→ **Défi a**
Repère dans les enregistrements chaque ligne contenant la chaîne "WebApp" et recopie-la, en tenant compte de la casse.

→ **Extrait fourni**

Du 17 au 19 décembre, la compagnie Tanztheater Wuppertal a subjugué le public monégasque avec Café Müller et Le Sacre du Printemps de la célèbre chorégraphe et danseuse allemande Pina Bausch, décédée en 2009.

Par Noémie Montalbano.

Pour Jean-Christophe Maillot, il n’y a pas de doute?: Pina Bausch a marqué l’histoire de la danse contemporaine. Par son talent mais aussi son énergie. « Je ne connais pas les différences mais je connais la principale similitude entre elle et moi?: la passion, l’amour de ce que l’on fait », déclare le directeur artistique des Ballets de Monte-Carlo. A Monaco, cela faisait 30 ans que les passionnés attendaient de voir les chorégraphies de Pina Bausch, de son vrai prénom Philippine, décédée en 2009. « Le public était vierge, mais tellement excité et impatient de voir ses productions, précise Jean-Christophe Maillot. Il y a même des gens de Paris qui sont descendus pour le spectacle. » En effet, « Pina Bausch sélectionnait minutieusement les lieux de représentation, explique Dominique Mercy, danseur dans la troupe de Pina. Et « elle n’avait jamais arrêté son choix sur Monaco. »

Ainsi, le spectacle regroupait « deux évènements et non des moindres », selon le directeur artistique. Café Müller, une des œuvres fondamentales de Pina Bausch, nous plonge directement au cœur de l’enfance de la chorégraphe. Ses parents tenaient un bar hôtel à Solingen en Allemagne, et Pina, sous les tables du café, regardait défiler les adultes en prise avec les émotions et les inquiétudes de leur époque. Café Müller est également une œuvre emblématique du mouvement Tanztheater dont Pina fut une figure majeure. Le second spectacle proposé au Grimaldi forum, le Sacre du printemps, a représenté un défi pour la chorégraphe. Son interprétation est devenu un monument de l’art chorégraphique. Son Sacre du printemps se déroule sur une scène recouverte de terre, qui accentue la puissance du moindre mouvement, où les danseurs évoluent et s’opposent jusqu’à épuisement dans une lutte violente.

« Elle était différente des autres »

En parallèle, le public pouvait découvrir une exposition de dessins, esquisses et décors du scénographe Rolf Borzik, grand ami et complice de Pina, avec qui elle a travaillé pendant près de 7 ans. Malou Airaudo, ancienne danseuse du Tanztheater et chorégraphe, précise qu’ensemble, « Pina et Rolf créaient de l’art, le vrai. Ils cherchaient la même chose, marchaient sur la même route. » Mais aussi les photographies de Walter Vogel, qui a réussi à révéler la beauté de Pina. Quand l’heure est à la confidence, le photographe allemand raconte qu’il la connaît depuis les bancs de l’école?: « Elle était différente des autres, c’est ce qui m’a attiré. Ma toute première photo d’elle date de l’école quand elle-même se donnait en spectacle. Quand je l’ai vu, j’ai décollé de mon siège, et je suis tombée amoureux?! »

[Données de localisation de mots et d'éléments]
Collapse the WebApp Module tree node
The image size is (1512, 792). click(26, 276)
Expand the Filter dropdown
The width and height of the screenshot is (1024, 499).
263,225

→ **Défi b**
D'après l'extrait fourni, depuis combien d'années les passionnés de Monaco attendaient-ils de voir les chorégraphies de Pina Bausch ?

→ **Réponse détaillée a**
Collapse the WebApp Module tree node

→ **Réponse détaillée b**
Depuis 30 ans.